前記造血前駆細胞の分化誘導に適した条件が、ＶＥＧＦ存在下、１４〜１７日間培養することである請求項１に記載のネット様構造物。
前記フィーダー細胞がＣ３Ｈ１０Ｔ１／２細胞、又はＯＰ９細胞であることを特徴とする請求項１又は２に記載のネット様構造物。
請求項１乃至３のいずれかに記載のネット様構造物の産生能力の高いｉＰＳ細胞クローンを選択し、該ｉＰＳ細胞クローンが産生するネット様構造物の隔壁を形成する細胞と造血前駆細胞を分離し、得られた造血前駆細胞をフィーダー細胞上に播き、血球細胞の分化誘導に適した条件で培養し、血球細胞を産生する方法。

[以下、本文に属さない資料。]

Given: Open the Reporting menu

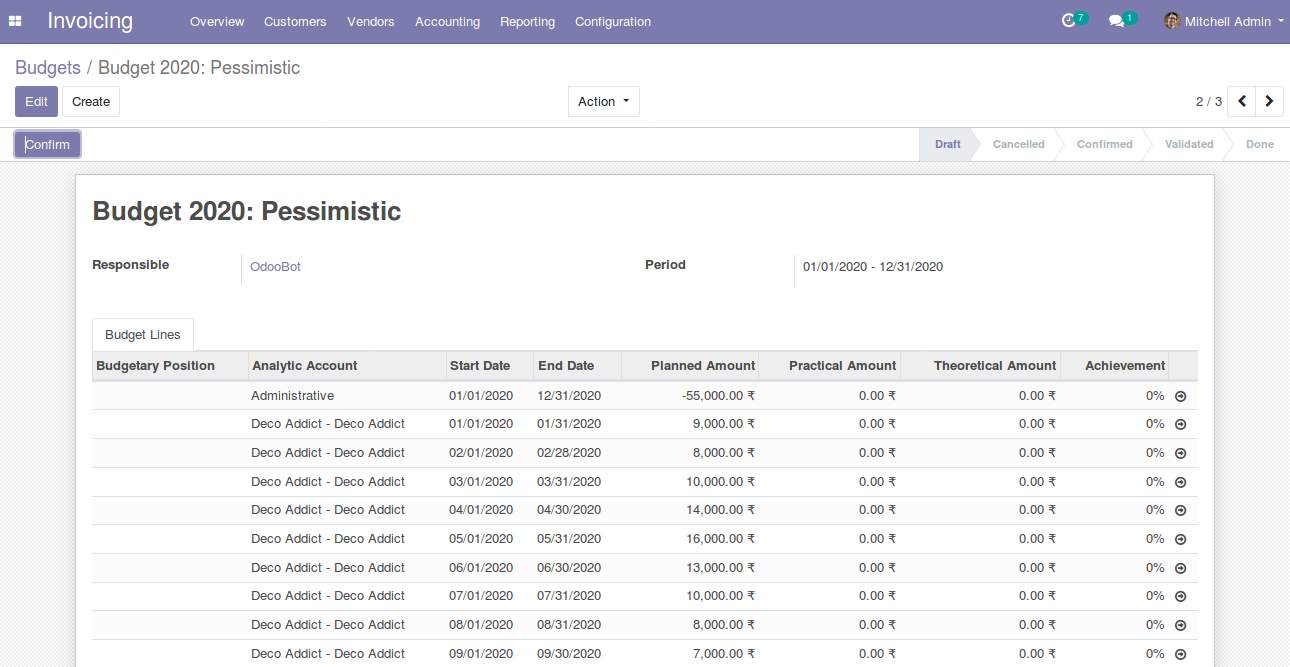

前記血球細胞が巨核球及び血小板であることを特徴とする請求項４に記載の方法。
前記血球細胞の分化誘導に適した条件が、ＴＰＯ存在下、７〜９日間培養することである請求項５に記載の方法。
前記血球細胞の分化誘導に適した条件が、ＴＰＯ、ＳＣＦ及びＨｅｐａｒｉｎ存在下、７〜９日間培養することである請求項５に記載の方法。
請求項５乃至７のいずれかに記載の方法により産生された巨核球及び／又は血小板。
請求項５乃至７のいずれかに記載の方法により産生された血小板を有効成分とする血液製剤。
マウス由来のｉＰＳ細胞を液体培養することで、胚様体の内部に造血前駆細胞を形成させ、該胚様体をさらに培養して、血球細胞を産生する方法。
前記血球細胞が巨核球及び血小板であることを特徴とする請求項１０に記載の方法。
前記胚様体をさらに培養する期間が、５〜７日間である請求項１０又は１１に記載の方法。
前記胚様体をさらに培養する条件が、ＴＰＯ及びＳＣＦの存在下、３〜５日間培養することである請求項１０乃至１２のいずれかに記載の方法。
請求項１０乃至１３のいずれかに記載の方法により産生された巨核球及び／又は血小板。
請求項１０乃至１３のいずれかに記載の方法により産生された血小板を有効成分とする血液製剤。
請求項４乃至７および請求項１０乃至１３のいずれかに記載の方法により血小板を調製するためのキット。